__Text to read__:
Shopping for Shoes at Leffot with a CM Guy

Standing in front a long wooden table, I observe the items carefully lined up each next one another, and the people handling them to inspect their features and quality.

No, I’m not at an Apple store, but at Leffot in Christopher St., Manhattan, a shoe boutique for men.

Alan (my husband) and I decided to take a day off to do some shopping together – a rare treat, since we shop almost exclusively online. If you are into classic shoes, you know how hard it is to shop for them online, as it’s hard to know whether a last is going to fit you.

Right, the last. Before marrying Alan, and after a life dating dudes that spent their existence in beaten Converse, I had no idea what a last was. As a woman, I only knew two types of shoes: those that hurt, and those that don’t – with uncomfortable slim shoes winning in number.

Women, you know, have a weird relationship with shoes – a love/hate type of relationship. They love them, especially when it comes to Disney-esque, dreamy stilettos that make them feel like a princess. However, like any respectable love story, it is a troubled one. The most uncomfortable shoes – stilettos, open sandals, thigh-squeezing boots – are the most loved and appreciated, and at the same time the most uncomfortable. You’d think that, being part of a civilized species that always privileged comfort and practicality over struggle and torment, we’d stay away from torture tools that butcher our lower limbs.

Wrong.

Like Goethe’s moth, attracted to the deadly flame, women are condemned to gravitate towards painful footwear, or else suffer social alienation and live miserably but comfortably in a pair of UGGs.

Alan snaps his fingers in front of my face, interrupting my thoughts.

“Hey, you there? What do you think of these?”

He points his finger to a pair of oxford shoes in brown suede that are lying on the wooden table.

“They’re beautiful!”

The voice is not mine, but Lorenzo’s, the sale assistant that has been helping Alan trying on shoes for the past 20 minutes. “Let me fetch them for you!”

Lorenzo disappears behind a curtain and comes back with a pair of the same shoes in size 8.5 placed on a red, plushy pillow. Seriously? A pillow? What are these, the Crown Jewels?

__Supplied material__:
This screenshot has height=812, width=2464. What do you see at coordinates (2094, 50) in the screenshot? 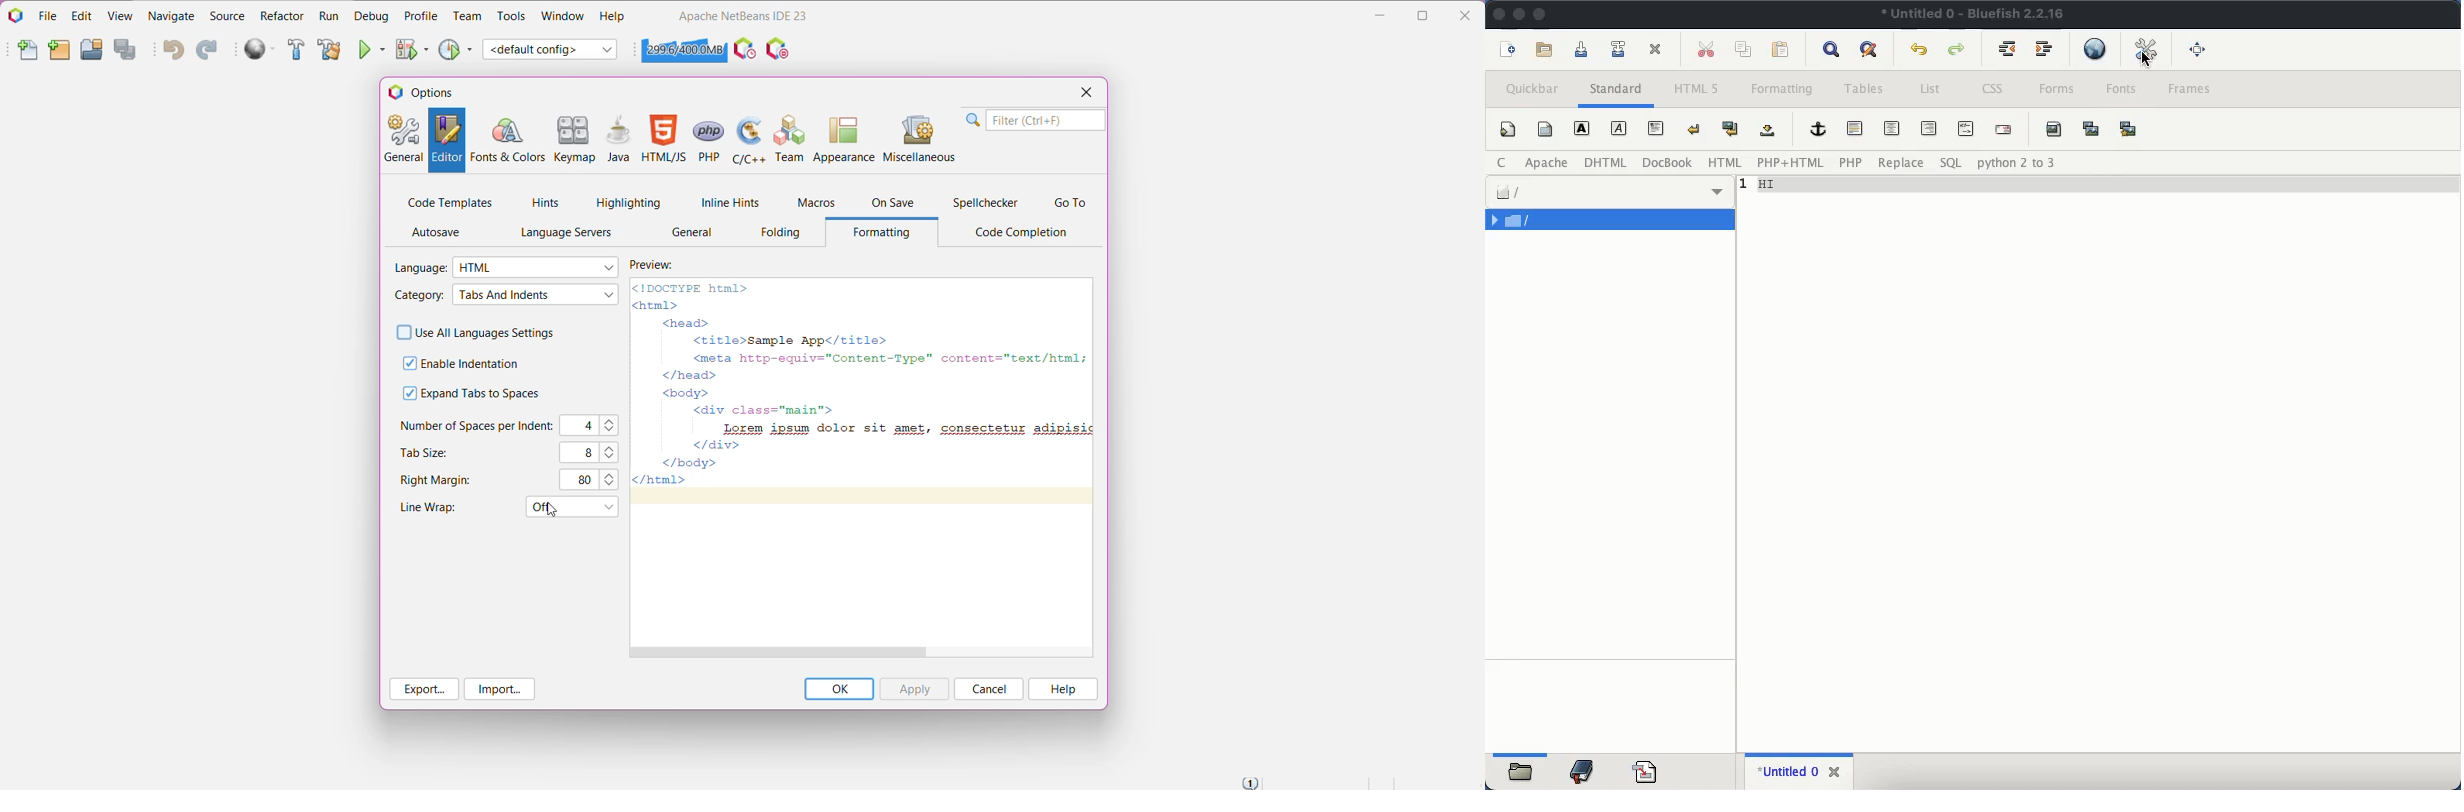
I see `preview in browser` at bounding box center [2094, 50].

__Directives__:
[1] In the piece on shopping for shoes at Leffot, translate this sentence into Spanish: "Alan snaps his fingers in front of my face, interrupting my thoughts."
[2] Decide whether each statement agrees with the piece on shopping for shoes at Leffot. Answer yes or no, and quote the words of the piece that decide it.
(a) Leffot is a shoe boutique for women.
(b) Alan and the narrator shop almost exclusively online.
(c) Lorenzo brings back the brown suede oxfords in size 9.

__Answers by task__:
[1] Alan chasquea los dedos delante de mi cara, interrumpiendo mis pensamientos.

[2]
(a) No: "a shoe boutique for men."
(b) Yes: "since we shop almost exclusively online."
(c) No: "comes back with a pair of the same shoes in size 8.5."